Opening Up Partnership Opportunities
Companies engaging in global trade want to be confident that they are in compliance with a variety of global regulations and protected from potential risks that pop up across the global supply chain. Those needs have driven some 400,000 manufacturing, logistics, channel, and distribution partners to connect on the SaaS-based global trade application suite from e2open.
The company’s cloud-native global platform enables these partners to operate as one multi-enterprise network tracking more than 12 billion transactions annually. The platform is designed to anticipate disruptions and provide opportunities to help companies improve efficiency, reduce waste, and operate sustainably.
The software is backed by a comprehensive database and business rules covering 98% of world trade. It can automatically apply regulatory rules to all cross-border transactions, helping organizations mitigate non-compliance risks such as border clearance delays, fines, loss of trade privileges, and criminal liability. Organizations also gain the ability to minimize duty costs and speed imports and exports by accessing the connections in e2open’s network of global trade partners.
Fast and Easy Filing
Filing documents required by U.S. Customs is standard fare for organizations involved in global trade. The process, however, can be anything but cut and dry—especially at scale. That challenge became evident for many ecommerce companies when Customs implemented a program (Section 321, 19 USC 1321) related to de minimis value shipments. (De minimis allows articles to be imported free of duty and import taxes when the aggregate fair retail value of the articles imported by one person on one day does not exceed $800.)
With the implementation of Section 321, many ecommerce companies took advantage of the program by fulfilling de minimis orders overseas through partnerships with international freight forwarders. The international freight forwarders were also freight consolidators who would package and sort each individual shipment into totes and load those totes into 40- or 45-foot containers so that when they arrived in the United States, the individual totes could be dropped off at a last-mile courier.

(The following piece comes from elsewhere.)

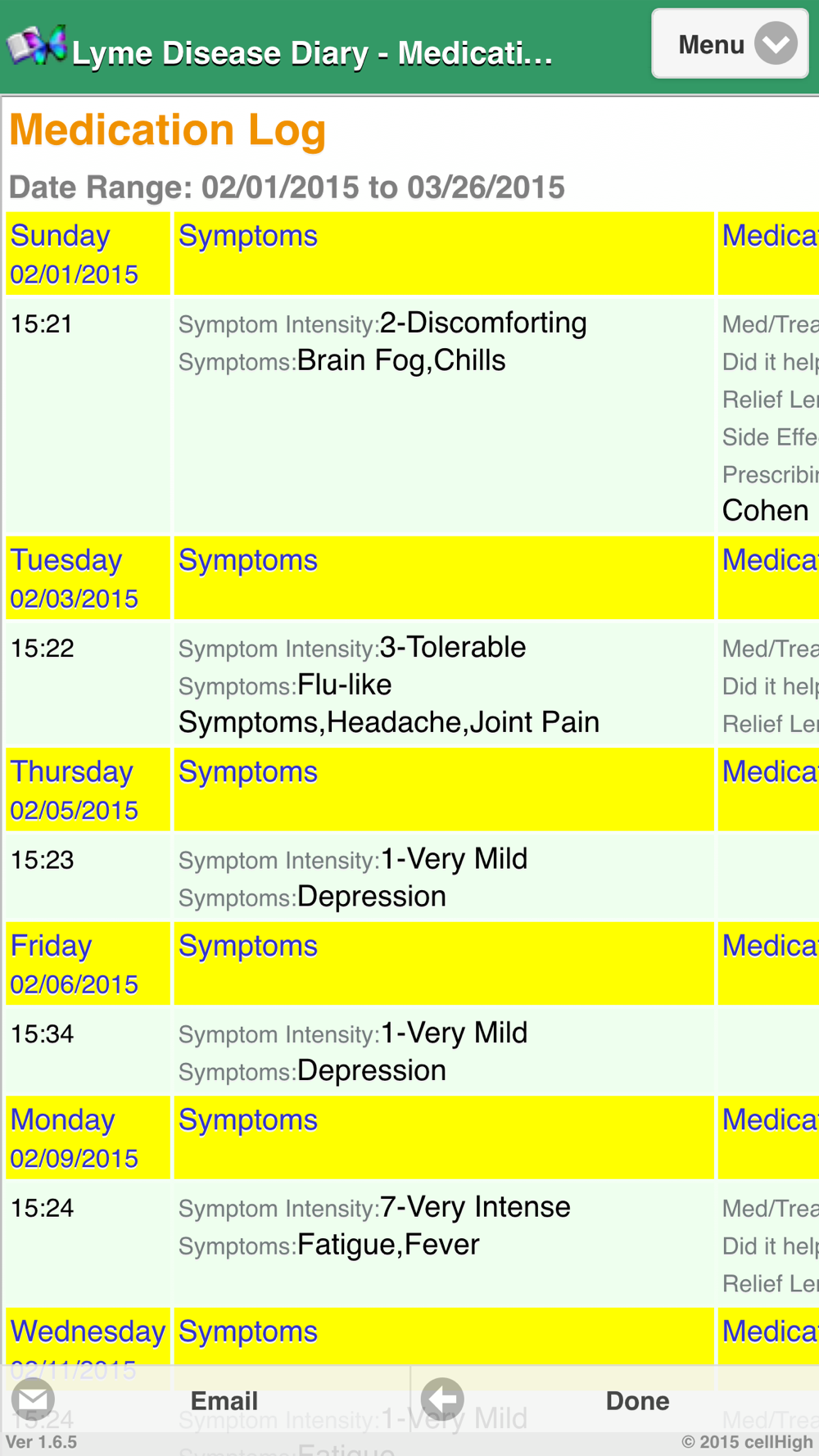
Task: Select the Tuesday 02/03/2015 date header
Action: click(75, 578)
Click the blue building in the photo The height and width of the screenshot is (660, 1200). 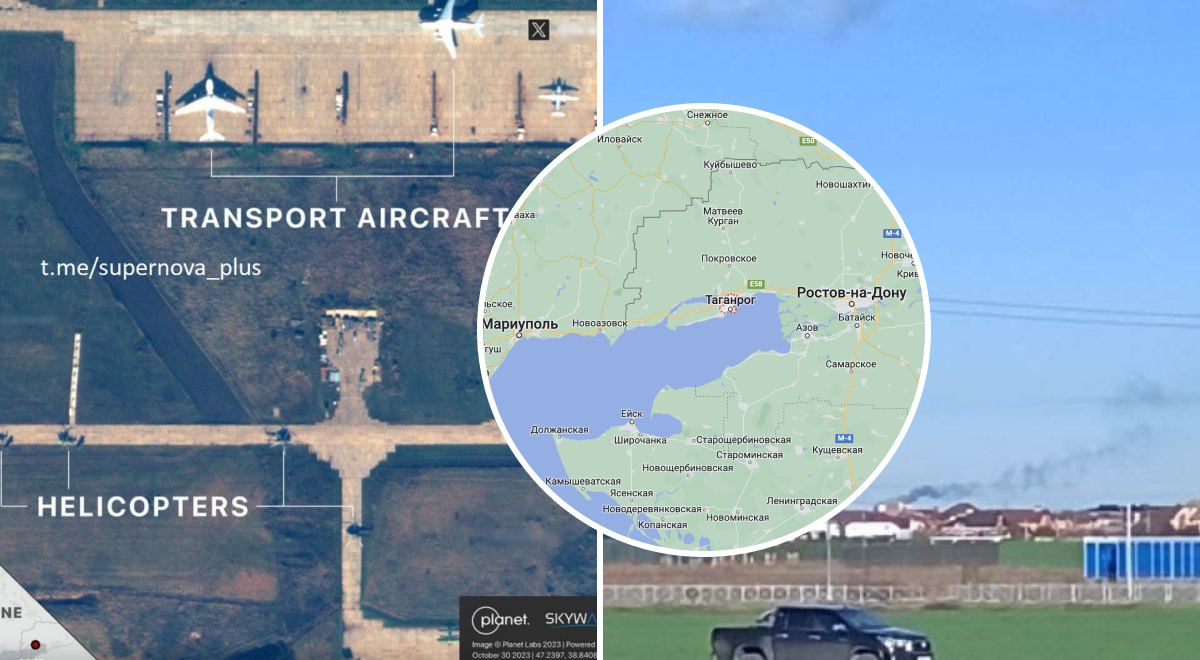pyautogui.click(x=1141, y=557)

However, for an importer to take advantage of the program and avoid paying duties, they have to file three entries with Customs. Most ecommerce companies ship tens of thousands of shipments per container. In an example of 15,000 shipments in a single container, this would mean 45,000 filings, notes Darrell Ortiz, founder and CEO of CDM Software Solutions, a Customs-certified software application provider that helps carriers, NVOCCs (non-vessel operating common carriers), shippers, and importers facilitate export and import shipments into and out of the United States.
GTM solutions like CDM’s play a key role in helping companies with these cumbersome processes. “By automating the process of filing certain documents required by Customs, CDM’s Global Shipment Compliance solution has improved the efficiency of filing those documents by 90%,” says Ortiz.
CDM Software Solutions created a single-message format that enables importers to provide all the data elements for each of the three required customs filings. CDM’s internal system processes the message and sends the data to the appropriate Customs system and returns the appropriate acceptance or rejection response back to the importer. This streamlines the process and empowers companies to benefit from smart global trade strategies.